[Start of Attachment]
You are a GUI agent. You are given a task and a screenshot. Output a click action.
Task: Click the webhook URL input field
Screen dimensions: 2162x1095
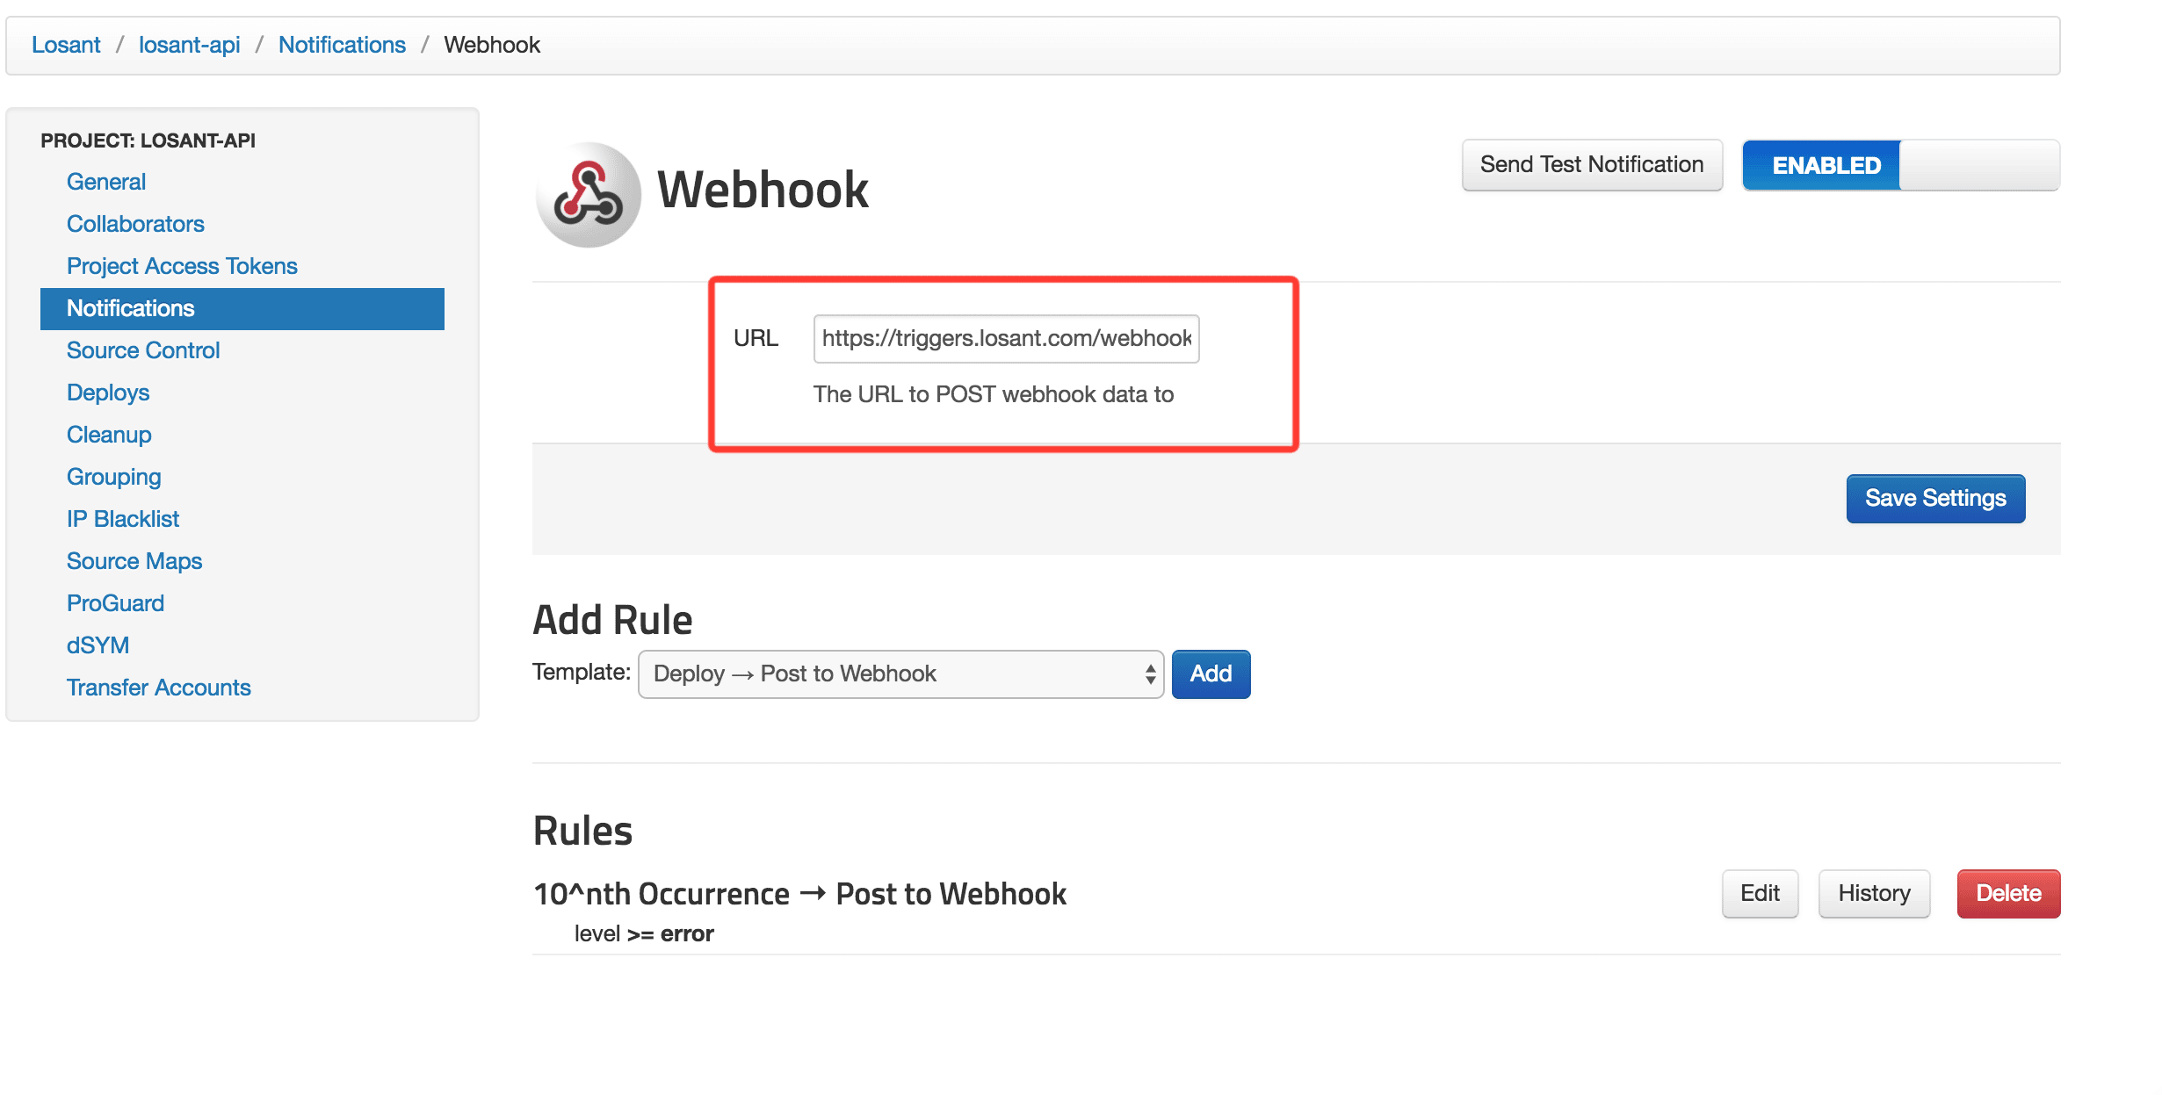(x=1006, y=339)
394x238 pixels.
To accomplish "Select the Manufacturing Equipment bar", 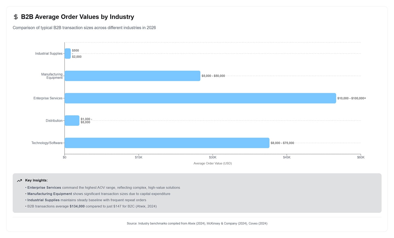I will tap(132, 76).
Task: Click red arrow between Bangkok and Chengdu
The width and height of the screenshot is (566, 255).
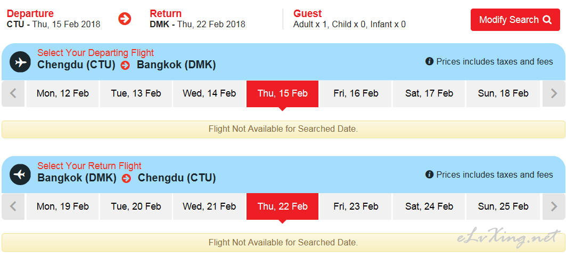Action: (126, 178)
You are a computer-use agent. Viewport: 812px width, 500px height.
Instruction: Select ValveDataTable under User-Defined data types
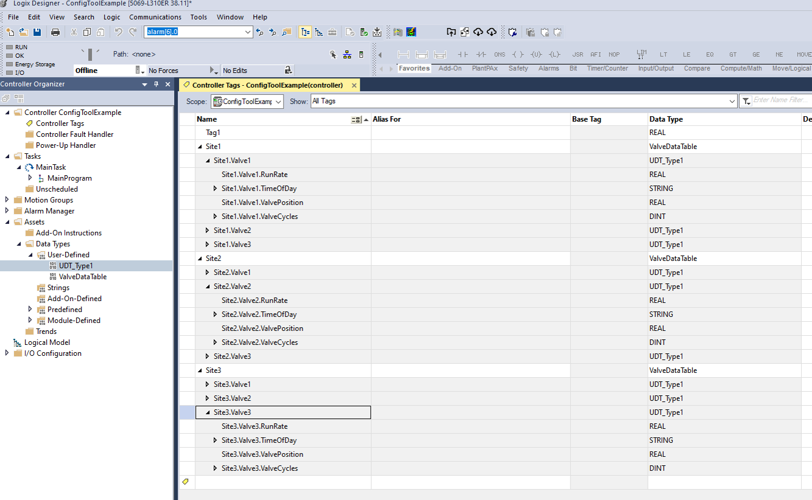pyautogui.click(x=83, y=277)
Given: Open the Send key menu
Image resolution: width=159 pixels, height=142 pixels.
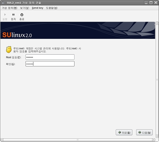Looking at the screenshot, I should (x=37, y=8).
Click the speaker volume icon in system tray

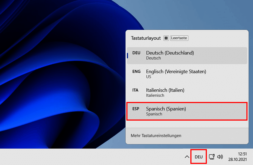tap(220, 157)
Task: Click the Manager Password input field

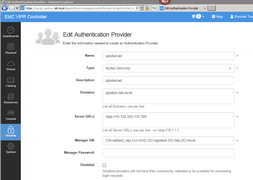Action: point(168,153)
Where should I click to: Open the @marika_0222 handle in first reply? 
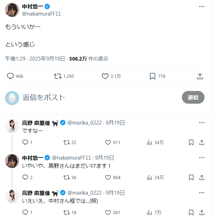(x=84, y=123)
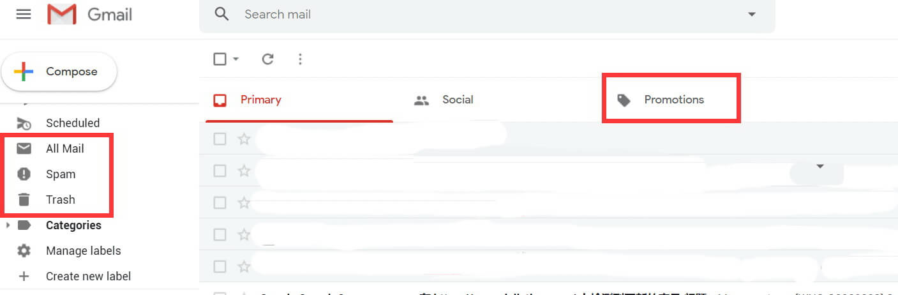Click Create new label link
The height and width of the screenshot is (295, 898).
point(88,276)
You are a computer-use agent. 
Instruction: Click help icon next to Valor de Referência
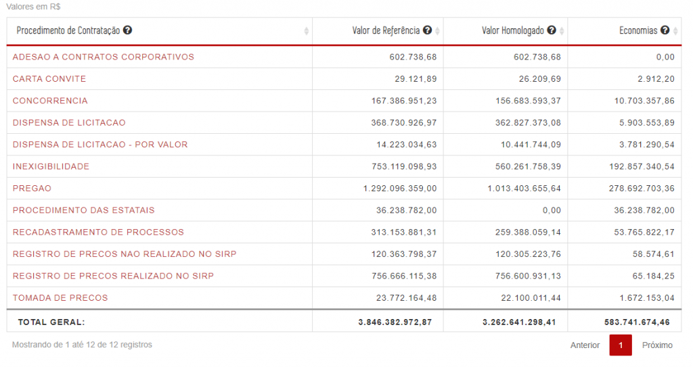[x=427, y=30]
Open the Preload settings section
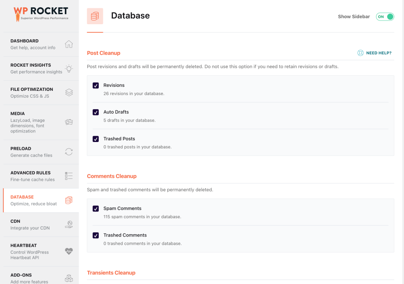Viewport: 404px width, 284px height. [27, 152]
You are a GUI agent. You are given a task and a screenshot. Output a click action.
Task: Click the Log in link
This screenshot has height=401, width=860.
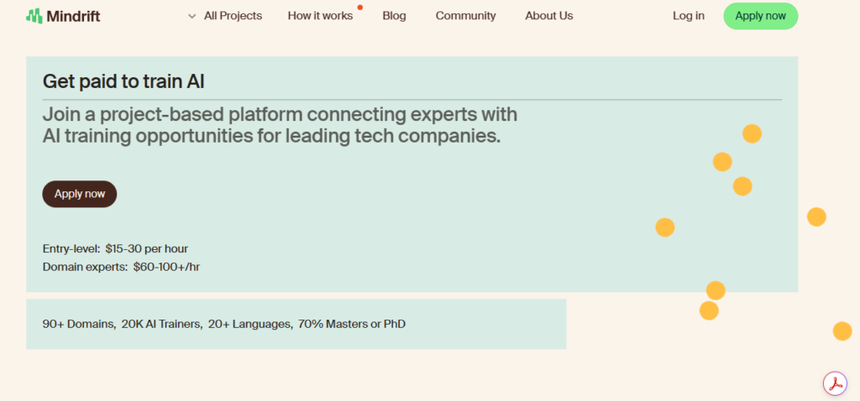689,16
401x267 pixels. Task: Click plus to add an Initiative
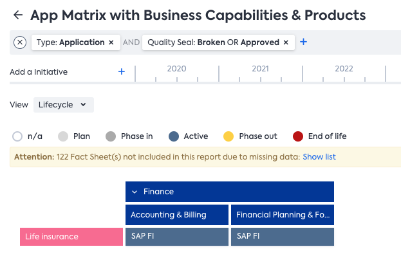121,71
[End of Attachment]
**WHAT THE TASK ASKS**
Lines that include the word "computer" are to be extracted from the data above.

**RESPONSE TO THIS TASK**
You are a computer-use agent. Viewport: 812px width, 500px height.
You are a computer-use agent. 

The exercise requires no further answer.